新たな可能性を拓く放熱素材の連携
2024年11月28日、名古屋市に本社を置く株式会社U-MAPと千葉県柏市の岡本硝子株式会社が資本業務提携を発表しました。この提携により、AlN(窒化アルミニウム)セラミックス基板の量産体制が整い、次世代エレクトロニクス向けの新たなソリューションが誕生します。
資本業務提携の意義
U-MAPは、独自の放熱素材技術を持つスタートアップです。その技術を活かし、放熱性能を求められるエレクトロニクス業界への貢献を目指しています。一方、岡本硝子は特殊ガラスの製造に特化し、長年の経験に基づいて技術を磨いてきました。この両社の提携により、各々の技術が融合し、AlN基板の生産が可能に。具体的には、4.5インチサイズのAlN基板を月に3万枚も生産できる体制を整えました。
AlN基板のポテンシャル
AlN基板は、LEDやLD(レーザーダイオード)等の光学分野において特に重要な役割を果たします。また、パワーエレクトロニクス分野においても、熱管理問題の解決が期待されています。最近では、生成AIの普及に伴いデータ処理量が増加している中で、データセンター内部の熱対策のニーズが高まっています。本提携で生まれるAlN基板は、熱伝導性と電気絶縁性の両立を実現し、熱管理ソリューションとして特に有望です。
合作による製品展開
両社は今後、製品ラインナップを拡充させていく意向です。特に注目されているのは、従来のAlN基板の機械強度を2倍近く向上させた次世代高強度AlN基板の開発です。この新たな製品は、5G・6G通信モジュールや再生可能エネルギーにおいて使用されるSiC/GaNを活用したパワーデバイスの熱課題解決に寄与することが期待されています。

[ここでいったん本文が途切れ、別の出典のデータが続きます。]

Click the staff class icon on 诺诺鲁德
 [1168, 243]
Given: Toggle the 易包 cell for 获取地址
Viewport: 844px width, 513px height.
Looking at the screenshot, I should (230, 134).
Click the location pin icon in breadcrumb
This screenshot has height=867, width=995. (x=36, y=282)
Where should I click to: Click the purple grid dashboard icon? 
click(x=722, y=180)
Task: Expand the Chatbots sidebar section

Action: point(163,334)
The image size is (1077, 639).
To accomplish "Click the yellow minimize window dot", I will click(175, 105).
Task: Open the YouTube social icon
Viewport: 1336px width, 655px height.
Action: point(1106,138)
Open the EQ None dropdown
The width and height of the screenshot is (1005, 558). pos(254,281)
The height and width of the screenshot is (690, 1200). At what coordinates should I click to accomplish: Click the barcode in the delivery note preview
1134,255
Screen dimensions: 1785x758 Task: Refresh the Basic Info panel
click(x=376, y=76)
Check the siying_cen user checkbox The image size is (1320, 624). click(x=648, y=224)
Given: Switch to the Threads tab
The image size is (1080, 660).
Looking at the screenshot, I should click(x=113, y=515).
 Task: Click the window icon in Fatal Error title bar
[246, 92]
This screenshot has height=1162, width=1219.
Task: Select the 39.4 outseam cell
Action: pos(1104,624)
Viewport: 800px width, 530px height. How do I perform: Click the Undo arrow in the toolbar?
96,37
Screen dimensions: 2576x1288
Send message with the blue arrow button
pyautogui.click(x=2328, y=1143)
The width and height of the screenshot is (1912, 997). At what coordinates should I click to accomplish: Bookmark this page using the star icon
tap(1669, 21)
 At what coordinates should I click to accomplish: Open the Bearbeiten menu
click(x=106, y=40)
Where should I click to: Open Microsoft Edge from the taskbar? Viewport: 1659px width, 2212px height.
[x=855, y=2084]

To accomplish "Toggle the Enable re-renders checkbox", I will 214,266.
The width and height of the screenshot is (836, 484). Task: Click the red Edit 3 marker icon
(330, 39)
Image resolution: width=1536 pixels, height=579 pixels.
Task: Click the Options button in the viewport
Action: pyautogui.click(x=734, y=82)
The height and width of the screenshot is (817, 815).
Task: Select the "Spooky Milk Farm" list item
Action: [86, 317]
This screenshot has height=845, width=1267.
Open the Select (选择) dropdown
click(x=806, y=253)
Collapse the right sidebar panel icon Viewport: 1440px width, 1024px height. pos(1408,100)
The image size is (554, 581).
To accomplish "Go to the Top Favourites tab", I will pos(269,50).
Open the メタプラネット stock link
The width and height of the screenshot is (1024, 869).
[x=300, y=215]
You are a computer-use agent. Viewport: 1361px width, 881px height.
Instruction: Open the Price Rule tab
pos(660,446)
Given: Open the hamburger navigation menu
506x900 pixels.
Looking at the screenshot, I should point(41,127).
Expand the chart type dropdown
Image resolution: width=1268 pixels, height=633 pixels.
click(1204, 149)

現時点で、両社は4.5インチサイズのサンプルをエレクトロニクス企業に提供中で、品質保証体制を整えたうえで市場投入を計画しています。
背景と支援
本プロジェクトは、関東経済産業局とリバネス社による「中堅・中小企業とスタートアップの連携による価値創造チャレンジ事業」のマッチングを契機として始まりました。その後、性能向上や生産技術の開発を推進し、わずか3年でAlN基板の量産化に成功しました。
両社のビジョン
U-MAPの代表取締役、西谷健治氏は「両社の技術融合により、量産化を短期間で実現することができました。この成果に満足することなく、さらなる技術革新を目指します」とコメント。岡本硝子の岡本毅会長は、「私たちは次の100年に向けて進化し続けます。U-MAPとの協力を通じて、デジタルトランスフォーメーション時代における安心・安全を提供してまいります」と述べました。
おわりに
U-MAPと岡本硝子の資本業務提携は、放熱素材の革新とエレクトロニクス業界の発展に寄与することでしょう。今後の製品展開に注目が集まります。両社の新しい製品や取り組みは、我々の生活をより快適に、安全にするための重要な一歩と言えるでしょう。